Businesses held inventory growth in June to the smallest gain in 15 months, suggesting to some analysts that the economy entered the second half of the year with little risk of falling into recession.
Economists had been concerned that as sales slowed earlier in the year, businesses would be caught with excess stocks, leading to major production cuts and lost jobs.
But Robert G. Dederick, economic consultant for Northern Trust Co. in Chicago, said, “The inventory correction seems to be proceeding nicely.”
“It has slowed the economy temporarily to a halt, but it didn’t trip it into a full recession,” he said. “Chances are at this point it isn’t likely to.”
The Commerce Department said Monday that inventories edged up just 0.2% in June, the smallest advance since stockpiles fell 1% in March, 1994.
The gain was less than the 0.3% expected by many analysts and just half the 0.4% growth a month earlier.

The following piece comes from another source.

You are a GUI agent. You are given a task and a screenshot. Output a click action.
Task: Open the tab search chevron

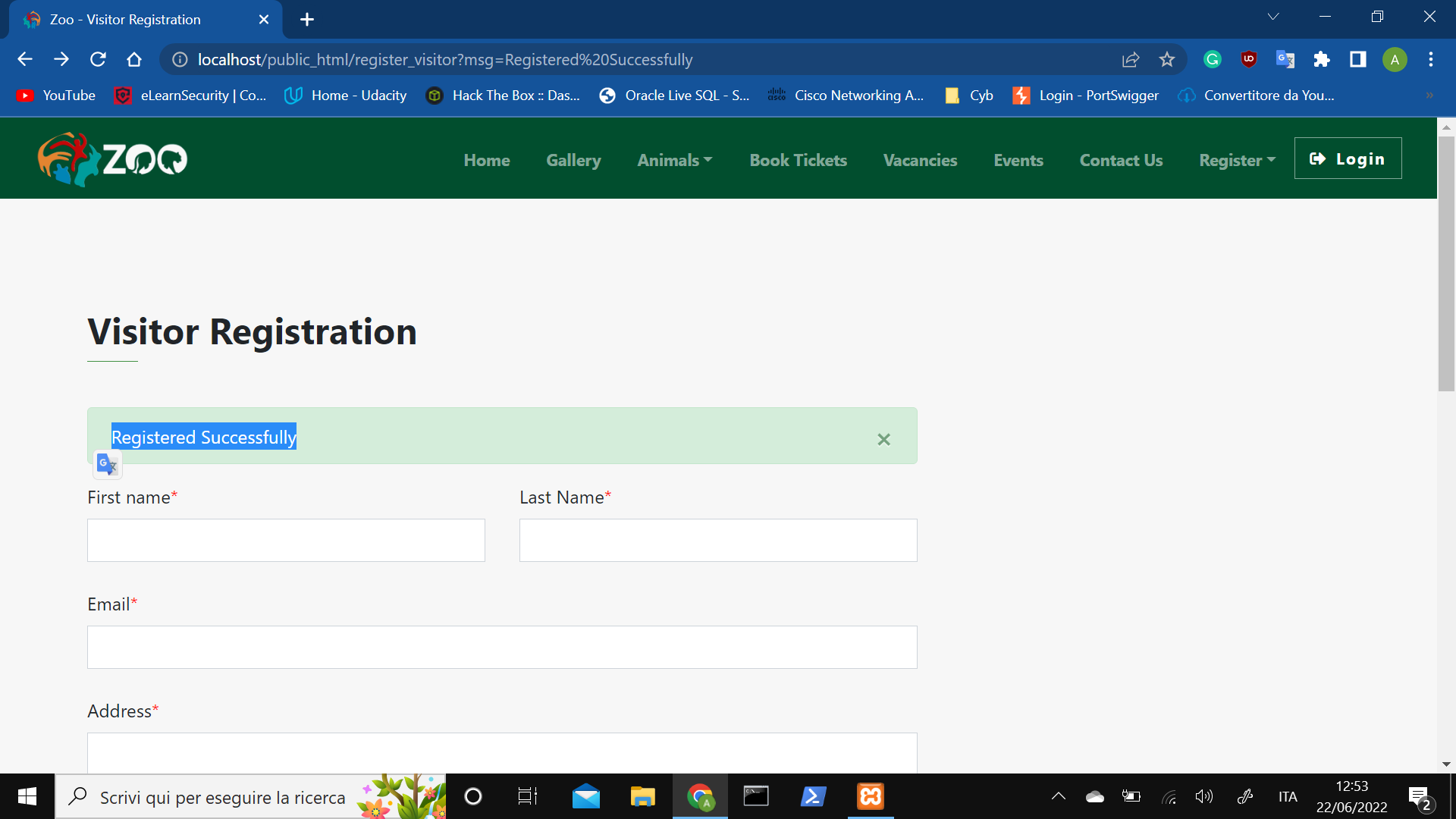1273,17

Inventories totaled a seasonally adjusted $958.5 billion, up from a revised $956.5 billion in May. The May total was initially estimated at $956.2 billion.
Although automobile dealers sliced 0.9% from their inventories in June, Dederick noted that signs of excess remained in some other sectors.
For example, inventories at stores selling furniture and other home furnishings grew 1%. But excluding car lots, stockpiles were up 0.4%.
At the same time, the Commerce Department said sales rose 0.7% to a seasonally adjusted $683.1 billion, up from a revised $678.4 billion a month earlier. The May total was originally said to be $676.6 billion.
As a result, the inventories-to-sales ratio was 1.40 in June, down from 1.41 in May and the lowest since 1.38 last January. It had risen to 1.45 in April.